> **Work item**
Count the lines below that contain the word "each", and reply with only that number.
*** Source material ***
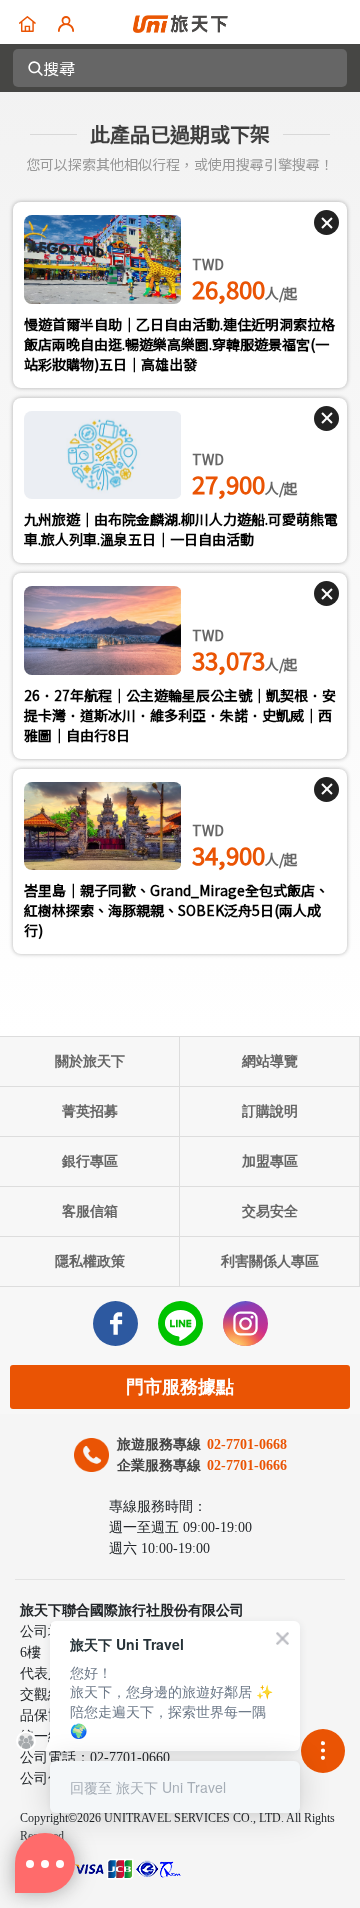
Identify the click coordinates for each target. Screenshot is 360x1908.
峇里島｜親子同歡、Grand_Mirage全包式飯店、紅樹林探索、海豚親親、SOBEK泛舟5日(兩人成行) (176, 910)
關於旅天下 (90, 1061)
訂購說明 (270, 1111)
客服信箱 (90, 1211)
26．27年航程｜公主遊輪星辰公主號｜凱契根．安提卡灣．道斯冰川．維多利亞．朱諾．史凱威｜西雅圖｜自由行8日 (180, 715)
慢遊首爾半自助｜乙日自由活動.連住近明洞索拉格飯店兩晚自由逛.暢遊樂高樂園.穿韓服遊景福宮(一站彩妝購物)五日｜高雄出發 (179, 344)
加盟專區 (270, 1161)
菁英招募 (90, 1111)
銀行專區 (90, 1161)
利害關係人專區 (270, 1261)
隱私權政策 (90, 1261)
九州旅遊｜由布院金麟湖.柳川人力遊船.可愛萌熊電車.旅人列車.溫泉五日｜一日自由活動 (181, 529)
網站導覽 (270, 1061)
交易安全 (270, 1211)
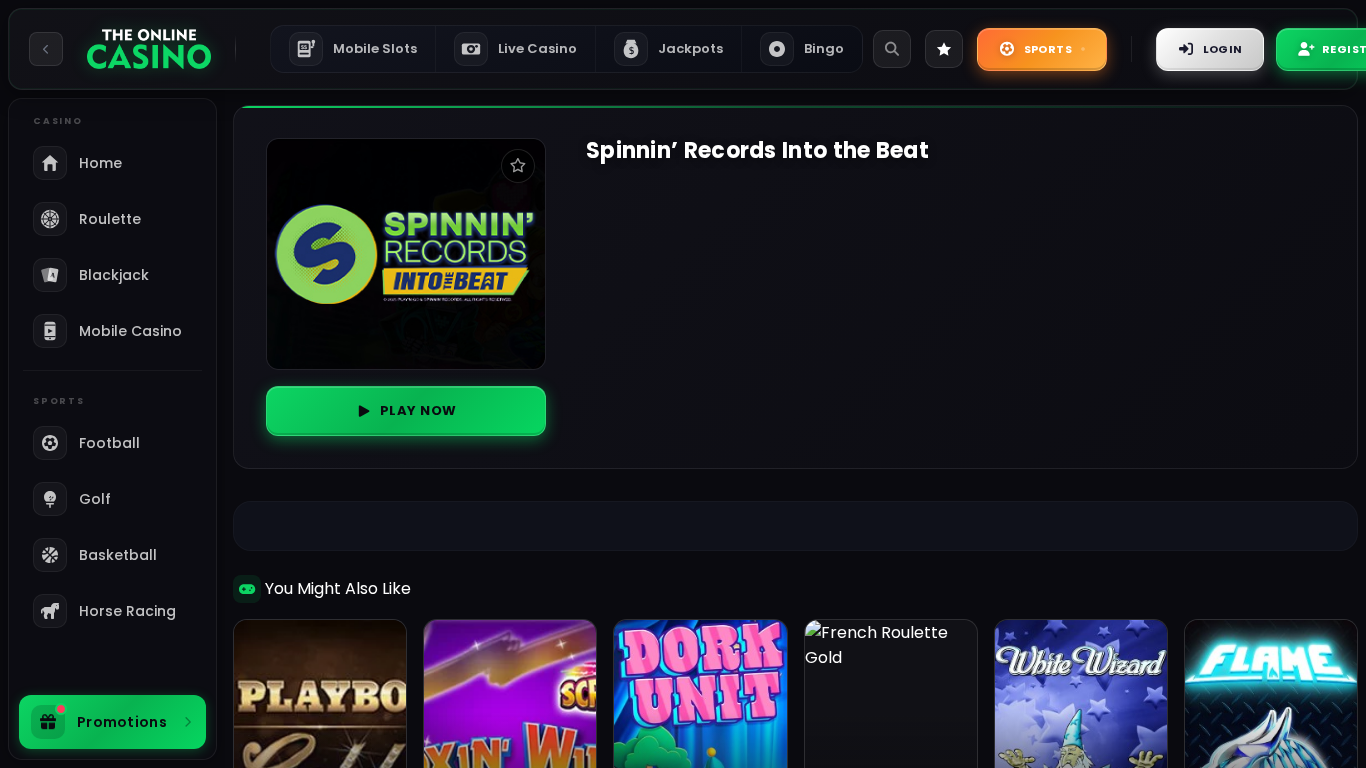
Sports (1048, 49)
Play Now (418, 410)
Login (1223, 49)
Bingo (824, 48)
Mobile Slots (359, 48)
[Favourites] (944, 49)
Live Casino (537, 48)
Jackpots (676, 48)
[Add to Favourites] (518, 166)
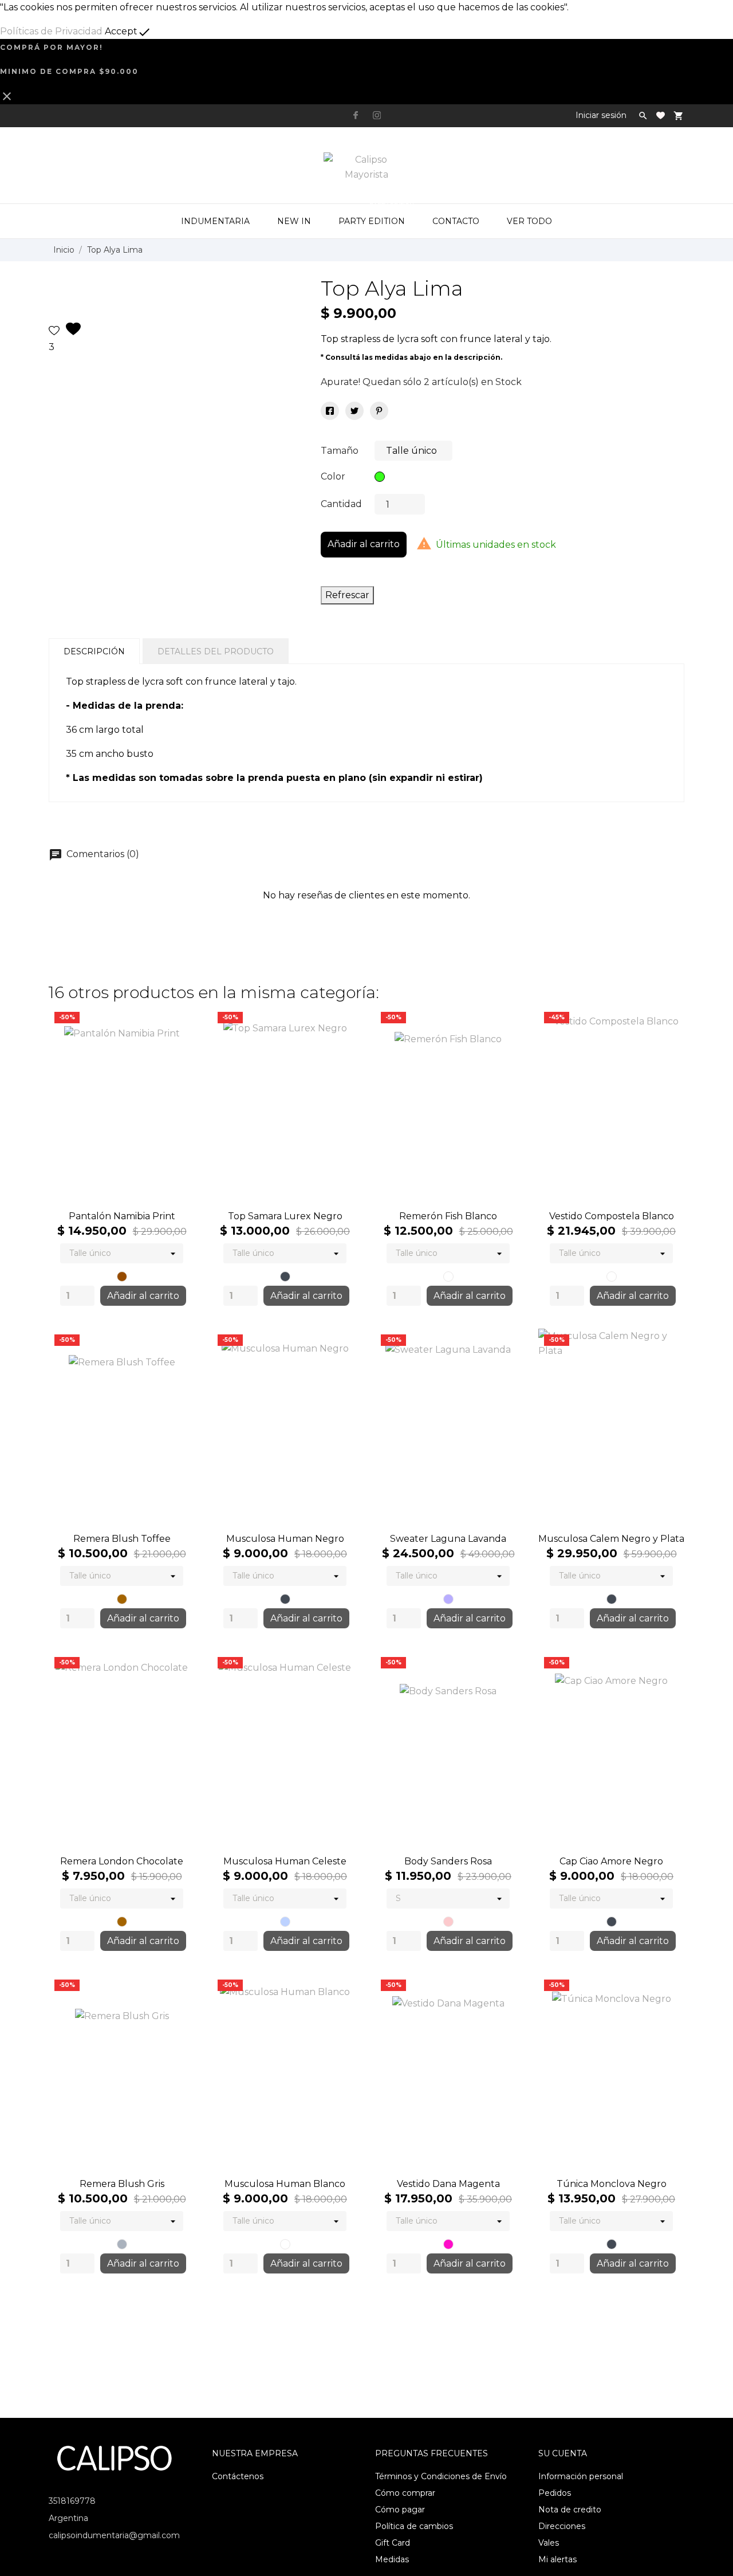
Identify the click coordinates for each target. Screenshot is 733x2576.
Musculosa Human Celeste (284, 1861)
***
> **Response area**
2